Records to process:
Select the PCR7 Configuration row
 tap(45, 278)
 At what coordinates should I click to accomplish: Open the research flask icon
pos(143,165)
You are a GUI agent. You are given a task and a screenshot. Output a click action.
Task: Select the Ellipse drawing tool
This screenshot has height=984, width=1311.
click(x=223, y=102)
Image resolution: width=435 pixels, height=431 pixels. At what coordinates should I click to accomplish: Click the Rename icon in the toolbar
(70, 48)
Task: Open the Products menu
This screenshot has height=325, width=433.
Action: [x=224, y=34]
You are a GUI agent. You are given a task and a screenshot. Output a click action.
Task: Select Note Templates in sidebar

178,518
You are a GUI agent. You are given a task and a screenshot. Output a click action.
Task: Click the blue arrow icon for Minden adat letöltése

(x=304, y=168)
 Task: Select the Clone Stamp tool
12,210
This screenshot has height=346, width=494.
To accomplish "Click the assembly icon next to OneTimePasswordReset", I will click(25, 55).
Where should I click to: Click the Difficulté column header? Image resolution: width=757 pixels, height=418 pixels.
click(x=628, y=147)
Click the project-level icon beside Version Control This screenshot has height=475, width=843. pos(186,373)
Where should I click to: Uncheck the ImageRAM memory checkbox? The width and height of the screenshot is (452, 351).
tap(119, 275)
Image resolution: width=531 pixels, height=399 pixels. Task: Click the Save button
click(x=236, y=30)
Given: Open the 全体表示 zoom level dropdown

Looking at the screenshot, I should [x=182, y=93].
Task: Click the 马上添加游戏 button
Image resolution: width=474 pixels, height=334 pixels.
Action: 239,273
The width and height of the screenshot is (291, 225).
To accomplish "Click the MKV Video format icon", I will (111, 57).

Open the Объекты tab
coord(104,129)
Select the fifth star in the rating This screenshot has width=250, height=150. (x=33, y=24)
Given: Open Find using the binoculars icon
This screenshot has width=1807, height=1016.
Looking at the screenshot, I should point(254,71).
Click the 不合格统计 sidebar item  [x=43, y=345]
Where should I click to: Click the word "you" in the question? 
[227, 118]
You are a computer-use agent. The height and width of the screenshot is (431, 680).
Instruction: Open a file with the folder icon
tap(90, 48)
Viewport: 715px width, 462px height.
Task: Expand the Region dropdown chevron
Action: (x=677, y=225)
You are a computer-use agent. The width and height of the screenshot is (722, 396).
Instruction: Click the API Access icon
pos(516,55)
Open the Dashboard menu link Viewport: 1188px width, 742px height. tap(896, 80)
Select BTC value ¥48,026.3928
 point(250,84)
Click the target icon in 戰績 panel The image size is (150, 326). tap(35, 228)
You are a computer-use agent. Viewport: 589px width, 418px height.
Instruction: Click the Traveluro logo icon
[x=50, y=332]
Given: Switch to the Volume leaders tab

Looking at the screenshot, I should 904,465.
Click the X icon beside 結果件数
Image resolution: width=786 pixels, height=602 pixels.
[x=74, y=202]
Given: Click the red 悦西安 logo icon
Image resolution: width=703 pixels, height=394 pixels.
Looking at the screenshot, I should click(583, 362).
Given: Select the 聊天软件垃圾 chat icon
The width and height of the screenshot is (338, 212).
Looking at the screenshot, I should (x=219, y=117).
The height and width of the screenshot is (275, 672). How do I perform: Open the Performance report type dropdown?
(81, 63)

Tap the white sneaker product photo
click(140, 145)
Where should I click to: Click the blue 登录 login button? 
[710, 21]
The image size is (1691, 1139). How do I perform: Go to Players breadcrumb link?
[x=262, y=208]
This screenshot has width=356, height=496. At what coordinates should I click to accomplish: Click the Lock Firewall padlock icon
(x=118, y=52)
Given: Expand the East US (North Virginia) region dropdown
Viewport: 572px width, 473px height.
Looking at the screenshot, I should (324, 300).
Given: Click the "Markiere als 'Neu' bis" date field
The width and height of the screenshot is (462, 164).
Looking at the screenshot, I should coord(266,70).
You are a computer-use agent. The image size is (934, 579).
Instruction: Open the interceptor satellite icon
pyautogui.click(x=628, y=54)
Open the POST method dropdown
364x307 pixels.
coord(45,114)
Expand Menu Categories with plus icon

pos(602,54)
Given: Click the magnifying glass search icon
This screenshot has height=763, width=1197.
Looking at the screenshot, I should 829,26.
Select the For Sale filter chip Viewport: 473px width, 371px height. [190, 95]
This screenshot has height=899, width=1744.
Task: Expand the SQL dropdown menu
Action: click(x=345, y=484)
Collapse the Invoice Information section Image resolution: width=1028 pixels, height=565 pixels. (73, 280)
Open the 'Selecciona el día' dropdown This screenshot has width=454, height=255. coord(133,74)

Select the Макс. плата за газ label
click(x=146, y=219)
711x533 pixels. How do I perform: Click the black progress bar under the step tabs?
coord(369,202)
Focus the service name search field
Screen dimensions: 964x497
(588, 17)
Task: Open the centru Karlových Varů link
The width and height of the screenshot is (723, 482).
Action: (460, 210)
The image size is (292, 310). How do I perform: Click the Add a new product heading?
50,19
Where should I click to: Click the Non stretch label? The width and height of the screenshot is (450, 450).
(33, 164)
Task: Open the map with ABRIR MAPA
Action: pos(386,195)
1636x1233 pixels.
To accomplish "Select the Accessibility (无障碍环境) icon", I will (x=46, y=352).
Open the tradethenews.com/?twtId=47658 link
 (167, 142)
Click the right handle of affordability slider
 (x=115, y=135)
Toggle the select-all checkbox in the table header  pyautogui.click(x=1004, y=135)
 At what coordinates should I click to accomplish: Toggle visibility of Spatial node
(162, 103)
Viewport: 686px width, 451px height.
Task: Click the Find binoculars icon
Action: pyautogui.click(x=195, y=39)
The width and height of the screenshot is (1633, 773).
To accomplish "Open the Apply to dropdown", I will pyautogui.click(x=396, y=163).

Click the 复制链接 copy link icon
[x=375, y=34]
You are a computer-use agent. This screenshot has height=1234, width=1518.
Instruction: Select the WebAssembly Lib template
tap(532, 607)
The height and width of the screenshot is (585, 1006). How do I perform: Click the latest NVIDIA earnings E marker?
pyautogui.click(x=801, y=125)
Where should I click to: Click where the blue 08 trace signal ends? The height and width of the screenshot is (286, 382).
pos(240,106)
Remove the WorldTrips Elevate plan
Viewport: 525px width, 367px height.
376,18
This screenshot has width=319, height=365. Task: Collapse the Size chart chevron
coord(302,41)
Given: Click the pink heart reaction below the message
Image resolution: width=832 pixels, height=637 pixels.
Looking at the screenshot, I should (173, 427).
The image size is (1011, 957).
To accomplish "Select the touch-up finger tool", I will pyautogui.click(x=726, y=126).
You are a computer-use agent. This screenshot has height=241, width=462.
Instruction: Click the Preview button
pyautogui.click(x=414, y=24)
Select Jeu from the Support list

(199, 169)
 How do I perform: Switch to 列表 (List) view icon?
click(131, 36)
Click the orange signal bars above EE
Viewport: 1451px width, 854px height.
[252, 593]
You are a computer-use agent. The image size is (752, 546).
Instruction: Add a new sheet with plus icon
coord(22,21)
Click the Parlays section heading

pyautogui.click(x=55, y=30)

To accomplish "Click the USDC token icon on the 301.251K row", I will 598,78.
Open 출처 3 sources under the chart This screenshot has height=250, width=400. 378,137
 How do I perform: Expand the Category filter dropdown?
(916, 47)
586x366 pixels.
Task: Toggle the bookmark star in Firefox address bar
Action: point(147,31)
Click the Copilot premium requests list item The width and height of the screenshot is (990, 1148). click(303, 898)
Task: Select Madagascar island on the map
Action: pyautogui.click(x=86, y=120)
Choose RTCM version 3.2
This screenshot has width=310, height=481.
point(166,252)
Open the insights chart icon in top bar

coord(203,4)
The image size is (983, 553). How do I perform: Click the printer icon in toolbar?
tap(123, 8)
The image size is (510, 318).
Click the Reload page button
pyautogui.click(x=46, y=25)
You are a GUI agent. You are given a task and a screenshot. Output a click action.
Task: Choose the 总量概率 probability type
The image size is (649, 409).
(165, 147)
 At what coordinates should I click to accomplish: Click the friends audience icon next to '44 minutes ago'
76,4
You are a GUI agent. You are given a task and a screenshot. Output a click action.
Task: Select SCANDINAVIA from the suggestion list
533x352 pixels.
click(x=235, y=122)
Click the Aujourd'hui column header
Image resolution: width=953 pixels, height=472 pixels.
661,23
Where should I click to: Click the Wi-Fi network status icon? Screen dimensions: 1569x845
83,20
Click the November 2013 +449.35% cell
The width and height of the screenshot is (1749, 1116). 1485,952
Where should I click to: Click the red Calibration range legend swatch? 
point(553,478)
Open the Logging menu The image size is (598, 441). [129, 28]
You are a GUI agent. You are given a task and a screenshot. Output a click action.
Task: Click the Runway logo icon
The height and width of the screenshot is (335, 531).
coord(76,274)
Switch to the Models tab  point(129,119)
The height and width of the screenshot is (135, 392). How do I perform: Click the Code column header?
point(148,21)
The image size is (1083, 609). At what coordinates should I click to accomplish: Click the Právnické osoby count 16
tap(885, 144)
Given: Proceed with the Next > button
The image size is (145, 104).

Exercise: Output every line of the listing, unchanged, from the line containing "This screenshot has height=346, width=494." down to the line containing "[x=74, y=202]", including both of those lines.

Solution for this problem:
This screenshot has height=346, width=494.
To accomplish "Click the assembly icon next to OneTimePasswordReset", I will click(25, 55).
Where should I click to: Click the Difficulté column header? Image resolution: width=757 pixels, height=418 pixels.
click(x=628, y=147)
Click the project-level icon beside Version Control This screenshot has height=475, width=843. pos(186,373)
Where should I click to: Uncheck the ImageRAM memory checkbox? The width and height of the screenshot is (452, 351).
tap(119, 275)
Image resolution: width=531 pixels, height=399 pixels. Task: Click the Save button
click(x=236, y=30)
Given: Open the 全体表示 zoom level dropdown

Looking at the screenshot, I should [x=182, y=93].
Task: Click the 马上添加游戏 button
Image resolution: width=474 pixels, height=334 pixels.
Action: 239,273
The width and height of the screenshot is (291, 225).
To accomplish "Click the MKV Video format icon", I will (111, 57).

Open the Объекты tab
coord(104,129)
Select the fifth star in the rating This screenshot has width=250, height=150. (x=33, y=24)
Given: Open Find using the binoculars icon
This screenshot has width=1807, height=1016.
Looking at the screenshot, I should point(254,71).
Click the 不合格统计 sidebar item  [x=43, y=345]
Where should I click to: Click the word "you" in the question? 
[227, 118]
You are a computer-use agent. The height and width of the screenshot is (431, 680).
Instruction: Open a file with the folder icon
tap(90, 48)
Viewport: 715px width, 462px height.
Task: Expand the Region dropdown chevron
Action: (x=677, y=225)
You are a computer-use agent. The width and height of the screenshot is (722, 396).
Instruction: Click the API Access icon
pos(516,55)
Open the Dashboard menu link Viewport: 1188px width, 742px height. tap(896, 80)
Select BTC value ¥48,026.3928
 point(250,84)
Click the target icon in 戰績 panel The image size is (150, 326). tap(35, 228)
You are a computer-use agent. Viewport: 589px width, 418px height.
Instruction: Click the Traveluro logo icon
[x=50, y=332]
Given: Switch to the Volume leaders tab

Looking at the screenshot, I should 904,465.
Click the X icon beside 結果件数
Image resolution: width=786 pixels, height=602 pixels.
[x=74, y=202]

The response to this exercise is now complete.